[BEGIN DATA TO PROCESS]
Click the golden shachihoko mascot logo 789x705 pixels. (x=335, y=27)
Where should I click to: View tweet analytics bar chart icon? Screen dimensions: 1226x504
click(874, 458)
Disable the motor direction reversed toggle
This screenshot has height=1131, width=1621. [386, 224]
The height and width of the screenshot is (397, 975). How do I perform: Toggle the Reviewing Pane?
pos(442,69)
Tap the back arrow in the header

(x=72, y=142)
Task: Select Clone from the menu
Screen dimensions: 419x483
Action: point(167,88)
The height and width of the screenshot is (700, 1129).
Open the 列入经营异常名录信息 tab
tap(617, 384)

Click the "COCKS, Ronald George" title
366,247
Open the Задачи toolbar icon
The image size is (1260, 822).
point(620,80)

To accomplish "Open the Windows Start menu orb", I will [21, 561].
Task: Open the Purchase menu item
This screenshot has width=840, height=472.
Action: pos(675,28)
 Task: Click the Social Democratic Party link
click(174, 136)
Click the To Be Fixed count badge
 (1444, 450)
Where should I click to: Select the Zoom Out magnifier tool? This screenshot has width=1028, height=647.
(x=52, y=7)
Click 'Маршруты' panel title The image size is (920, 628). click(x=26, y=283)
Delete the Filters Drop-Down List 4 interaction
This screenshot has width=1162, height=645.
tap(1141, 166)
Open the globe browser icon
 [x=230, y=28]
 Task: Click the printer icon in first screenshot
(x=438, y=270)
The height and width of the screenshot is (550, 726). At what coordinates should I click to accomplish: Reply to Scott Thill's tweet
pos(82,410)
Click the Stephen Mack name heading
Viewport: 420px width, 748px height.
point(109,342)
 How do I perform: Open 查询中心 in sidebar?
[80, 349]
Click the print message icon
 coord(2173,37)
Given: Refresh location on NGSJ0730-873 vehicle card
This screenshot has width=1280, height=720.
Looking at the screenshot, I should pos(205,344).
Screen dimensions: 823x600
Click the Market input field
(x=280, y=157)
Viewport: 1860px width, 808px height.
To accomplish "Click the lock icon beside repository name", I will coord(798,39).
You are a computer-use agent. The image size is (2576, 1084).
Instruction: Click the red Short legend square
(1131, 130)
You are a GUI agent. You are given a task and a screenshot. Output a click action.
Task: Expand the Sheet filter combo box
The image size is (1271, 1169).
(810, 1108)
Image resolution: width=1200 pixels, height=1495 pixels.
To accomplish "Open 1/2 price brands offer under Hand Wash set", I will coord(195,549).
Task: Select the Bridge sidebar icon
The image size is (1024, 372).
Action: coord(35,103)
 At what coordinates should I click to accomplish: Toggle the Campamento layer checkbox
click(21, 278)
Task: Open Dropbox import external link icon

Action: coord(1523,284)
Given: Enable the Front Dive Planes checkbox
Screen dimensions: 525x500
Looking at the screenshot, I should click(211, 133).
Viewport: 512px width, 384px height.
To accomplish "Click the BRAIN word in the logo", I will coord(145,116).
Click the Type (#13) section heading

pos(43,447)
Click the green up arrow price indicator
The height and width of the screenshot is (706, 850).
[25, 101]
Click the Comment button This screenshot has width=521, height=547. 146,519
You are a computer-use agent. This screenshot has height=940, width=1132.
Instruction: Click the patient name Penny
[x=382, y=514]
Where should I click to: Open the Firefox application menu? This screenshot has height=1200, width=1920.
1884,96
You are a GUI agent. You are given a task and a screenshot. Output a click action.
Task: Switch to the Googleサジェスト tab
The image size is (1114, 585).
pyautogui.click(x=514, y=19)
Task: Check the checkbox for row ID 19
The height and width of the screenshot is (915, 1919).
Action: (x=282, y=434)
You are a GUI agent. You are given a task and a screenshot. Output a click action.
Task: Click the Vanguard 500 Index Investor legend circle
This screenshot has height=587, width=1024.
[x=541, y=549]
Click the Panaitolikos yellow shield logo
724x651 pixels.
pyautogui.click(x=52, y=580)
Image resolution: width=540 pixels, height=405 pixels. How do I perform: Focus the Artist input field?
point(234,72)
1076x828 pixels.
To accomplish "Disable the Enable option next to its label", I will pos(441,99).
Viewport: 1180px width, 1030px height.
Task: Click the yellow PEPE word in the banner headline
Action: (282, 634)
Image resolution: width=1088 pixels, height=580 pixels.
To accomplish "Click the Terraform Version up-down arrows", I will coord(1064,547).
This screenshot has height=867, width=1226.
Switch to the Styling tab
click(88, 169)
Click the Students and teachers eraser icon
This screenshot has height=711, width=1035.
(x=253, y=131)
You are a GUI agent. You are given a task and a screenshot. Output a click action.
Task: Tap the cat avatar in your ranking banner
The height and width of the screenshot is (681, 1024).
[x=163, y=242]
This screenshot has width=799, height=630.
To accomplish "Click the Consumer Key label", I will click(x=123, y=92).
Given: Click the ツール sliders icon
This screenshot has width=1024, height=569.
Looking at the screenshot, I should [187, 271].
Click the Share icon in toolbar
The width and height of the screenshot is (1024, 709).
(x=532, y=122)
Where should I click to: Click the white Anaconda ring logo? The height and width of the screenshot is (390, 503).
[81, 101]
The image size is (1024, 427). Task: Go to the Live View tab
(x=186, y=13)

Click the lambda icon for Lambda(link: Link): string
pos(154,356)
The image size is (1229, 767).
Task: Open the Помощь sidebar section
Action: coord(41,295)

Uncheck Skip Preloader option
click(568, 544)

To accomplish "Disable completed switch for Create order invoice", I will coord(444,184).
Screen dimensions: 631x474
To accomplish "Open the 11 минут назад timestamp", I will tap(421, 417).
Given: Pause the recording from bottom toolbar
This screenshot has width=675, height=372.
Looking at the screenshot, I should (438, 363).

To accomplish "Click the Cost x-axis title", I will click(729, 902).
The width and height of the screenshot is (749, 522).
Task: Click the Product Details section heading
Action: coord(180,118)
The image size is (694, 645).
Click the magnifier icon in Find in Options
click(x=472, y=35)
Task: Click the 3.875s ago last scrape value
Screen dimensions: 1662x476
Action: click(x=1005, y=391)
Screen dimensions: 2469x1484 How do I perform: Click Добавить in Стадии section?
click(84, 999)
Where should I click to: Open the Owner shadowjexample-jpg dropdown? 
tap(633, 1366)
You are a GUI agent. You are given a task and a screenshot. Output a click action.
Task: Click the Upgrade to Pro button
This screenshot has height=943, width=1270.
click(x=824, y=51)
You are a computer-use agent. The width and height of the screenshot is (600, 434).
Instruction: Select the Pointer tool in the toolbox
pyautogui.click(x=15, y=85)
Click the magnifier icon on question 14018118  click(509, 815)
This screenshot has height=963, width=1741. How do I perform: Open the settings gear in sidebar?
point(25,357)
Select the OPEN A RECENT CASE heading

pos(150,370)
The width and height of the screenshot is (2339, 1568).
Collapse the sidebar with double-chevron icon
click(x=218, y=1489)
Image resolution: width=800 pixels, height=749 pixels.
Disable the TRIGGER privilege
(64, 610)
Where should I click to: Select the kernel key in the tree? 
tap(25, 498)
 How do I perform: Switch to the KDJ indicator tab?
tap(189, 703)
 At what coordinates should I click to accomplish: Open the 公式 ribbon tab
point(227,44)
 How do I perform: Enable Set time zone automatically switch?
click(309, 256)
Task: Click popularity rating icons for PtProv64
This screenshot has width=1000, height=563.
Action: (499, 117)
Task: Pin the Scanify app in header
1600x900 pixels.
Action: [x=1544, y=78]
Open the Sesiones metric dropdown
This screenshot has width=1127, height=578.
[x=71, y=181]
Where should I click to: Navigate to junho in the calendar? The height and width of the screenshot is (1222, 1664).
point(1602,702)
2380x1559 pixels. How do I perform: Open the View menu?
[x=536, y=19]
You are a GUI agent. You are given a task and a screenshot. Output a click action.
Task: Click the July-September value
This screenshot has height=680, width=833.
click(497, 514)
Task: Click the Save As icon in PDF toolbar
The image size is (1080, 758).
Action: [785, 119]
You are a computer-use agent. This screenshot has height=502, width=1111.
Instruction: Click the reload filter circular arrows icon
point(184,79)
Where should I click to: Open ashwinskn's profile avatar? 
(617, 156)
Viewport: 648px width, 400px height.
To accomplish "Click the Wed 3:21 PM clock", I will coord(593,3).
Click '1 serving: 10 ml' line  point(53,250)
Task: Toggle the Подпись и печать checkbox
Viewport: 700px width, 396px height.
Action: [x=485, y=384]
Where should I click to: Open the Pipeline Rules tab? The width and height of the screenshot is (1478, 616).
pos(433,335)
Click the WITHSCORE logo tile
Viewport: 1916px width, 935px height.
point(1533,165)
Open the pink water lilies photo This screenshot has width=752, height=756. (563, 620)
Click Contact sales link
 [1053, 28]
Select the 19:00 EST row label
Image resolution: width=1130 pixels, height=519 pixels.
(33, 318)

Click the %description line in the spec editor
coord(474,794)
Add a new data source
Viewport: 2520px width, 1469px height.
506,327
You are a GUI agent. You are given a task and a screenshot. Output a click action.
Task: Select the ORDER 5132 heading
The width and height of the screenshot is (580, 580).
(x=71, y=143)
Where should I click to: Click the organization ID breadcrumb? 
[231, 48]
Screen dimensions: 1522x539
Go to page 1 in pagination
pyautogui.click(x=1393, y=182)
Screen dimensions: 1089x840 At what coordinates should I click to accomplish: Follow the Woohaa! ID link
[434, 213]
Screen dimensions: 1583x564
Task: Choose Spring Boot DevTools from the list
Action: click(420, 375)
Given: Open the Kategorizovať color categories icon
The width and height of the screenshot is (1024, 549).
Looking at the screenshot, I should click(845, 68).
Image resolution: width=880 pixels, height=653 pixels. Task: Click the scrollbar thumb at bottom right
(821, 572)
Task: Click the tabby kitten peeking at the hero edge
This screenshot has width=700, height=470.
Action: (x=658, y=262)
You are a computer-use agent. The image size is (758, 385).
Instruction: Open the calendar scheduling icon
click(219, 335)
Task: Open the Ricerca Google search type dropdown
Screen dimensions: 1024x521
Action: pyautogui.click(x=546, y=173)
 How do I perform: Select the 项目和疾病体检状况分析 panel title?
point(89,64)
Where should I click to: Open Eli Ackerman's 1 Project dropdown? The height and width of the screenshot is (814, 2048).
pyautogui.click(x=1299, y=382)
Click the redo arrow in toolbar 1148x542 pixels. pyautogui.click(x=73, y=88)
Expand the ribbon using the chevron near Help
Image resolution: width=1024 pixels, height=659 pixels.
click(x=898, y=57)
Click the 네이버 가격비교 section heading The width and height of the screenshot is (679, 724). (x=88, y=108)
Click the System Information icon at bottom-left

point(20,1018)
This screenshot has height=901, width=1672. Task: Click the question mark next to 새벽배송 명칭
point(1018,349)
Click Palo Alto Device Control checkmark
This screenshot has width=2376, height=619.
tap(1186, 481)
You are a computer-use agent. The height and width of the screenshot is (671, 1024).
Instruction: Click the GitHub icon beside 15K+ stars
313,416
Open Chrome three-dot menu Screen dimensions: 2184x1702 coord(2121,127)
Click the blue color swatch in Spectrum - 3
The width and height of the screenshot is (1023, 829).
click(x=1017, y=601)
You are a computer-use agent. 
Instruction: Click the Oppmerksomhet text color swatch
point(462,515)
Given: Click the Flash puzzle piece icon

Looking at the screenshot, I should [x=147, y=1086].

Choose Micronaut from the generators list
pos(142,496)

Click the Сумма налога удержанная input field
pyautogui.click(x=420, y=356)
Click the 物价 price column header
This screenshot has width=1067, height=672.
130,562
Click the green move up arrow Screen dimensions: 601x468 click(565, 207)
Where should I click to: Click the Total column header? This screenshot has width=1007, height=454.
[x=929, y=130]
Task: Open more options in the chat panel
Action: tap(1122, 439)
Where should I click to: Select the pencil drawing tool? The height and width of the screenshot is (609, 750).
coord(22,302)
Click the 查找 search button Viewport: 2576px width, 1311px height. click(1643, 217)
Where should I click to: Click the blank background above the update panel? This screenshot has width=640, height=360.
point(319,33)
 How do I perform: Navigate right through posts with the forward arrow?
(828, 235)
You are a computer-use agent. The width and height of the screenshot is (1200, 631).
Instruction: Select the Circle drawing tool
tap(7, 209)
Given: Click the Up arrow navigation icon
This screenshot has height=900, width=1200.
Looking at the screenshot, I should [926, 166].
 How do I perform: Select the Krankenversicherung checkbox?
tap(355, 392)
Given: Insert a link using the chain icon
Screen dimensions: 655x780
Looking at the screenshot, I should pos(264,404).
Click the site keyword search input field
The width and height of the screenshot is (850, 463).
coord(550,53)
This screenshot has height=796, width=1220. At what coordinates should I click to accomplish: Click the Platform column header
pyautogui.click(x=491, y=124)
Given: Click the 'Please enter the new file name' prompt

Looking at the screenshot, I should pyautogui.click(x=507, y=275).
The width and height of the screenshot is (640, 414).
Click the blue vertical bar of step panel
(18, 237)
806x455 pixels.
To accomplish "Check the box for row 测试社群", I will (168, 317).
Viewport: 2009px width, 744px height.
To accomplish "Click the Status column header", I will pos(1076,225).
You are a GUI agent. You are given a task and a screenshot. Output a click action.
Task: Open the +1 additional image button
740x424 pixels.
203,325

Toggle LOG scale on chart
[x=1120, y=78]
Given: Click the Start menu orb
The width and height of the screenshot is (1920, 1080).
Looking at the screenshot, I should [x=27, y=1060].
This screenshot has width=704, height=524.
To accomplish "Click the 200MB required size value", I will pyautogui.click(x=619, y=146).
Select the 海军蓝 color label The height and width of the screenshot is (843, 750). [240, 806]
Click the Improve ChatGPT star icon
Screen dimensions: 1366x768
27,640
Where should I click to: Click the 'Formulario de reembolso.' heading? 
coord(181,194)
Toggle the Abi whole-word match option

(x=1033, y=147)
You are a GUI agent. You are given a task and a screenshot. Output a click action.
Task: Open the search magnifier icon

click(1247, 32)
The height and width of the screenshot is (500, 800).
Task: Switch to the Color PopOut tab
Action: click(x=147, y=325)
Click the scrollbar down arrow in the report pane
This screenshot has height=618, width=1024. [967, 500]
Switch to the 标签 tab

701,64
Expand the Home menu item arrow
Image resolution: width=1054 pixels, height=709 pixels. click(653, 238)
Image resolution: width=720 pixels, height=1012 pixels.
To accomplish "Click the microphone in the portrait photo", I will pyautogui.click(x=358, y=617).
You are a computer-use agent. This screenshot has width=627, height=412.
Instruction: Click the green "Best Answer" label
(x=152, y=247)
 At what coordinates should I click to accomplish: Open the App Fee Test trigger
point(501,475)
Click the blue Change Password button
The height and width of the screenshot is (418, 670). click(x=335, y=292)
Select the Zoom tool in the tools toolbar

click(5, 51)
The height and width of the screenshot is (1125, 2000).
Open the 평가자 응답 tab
[END DATA TO PROCESS]
## YOUR OBJECTIVE
Can you put the data from the line holding "The height and width of the screenshot is (1125, 2000)." through the end, inclusive, into a Markdown table with the columns n and Line, leaving out blank lines?

## IN RESPONSE
| n | Line |
|---|---|
| 1 | The height and width of the screenshot is (1125, 2000). |
| 2 | Open the 평가자 응답 tab |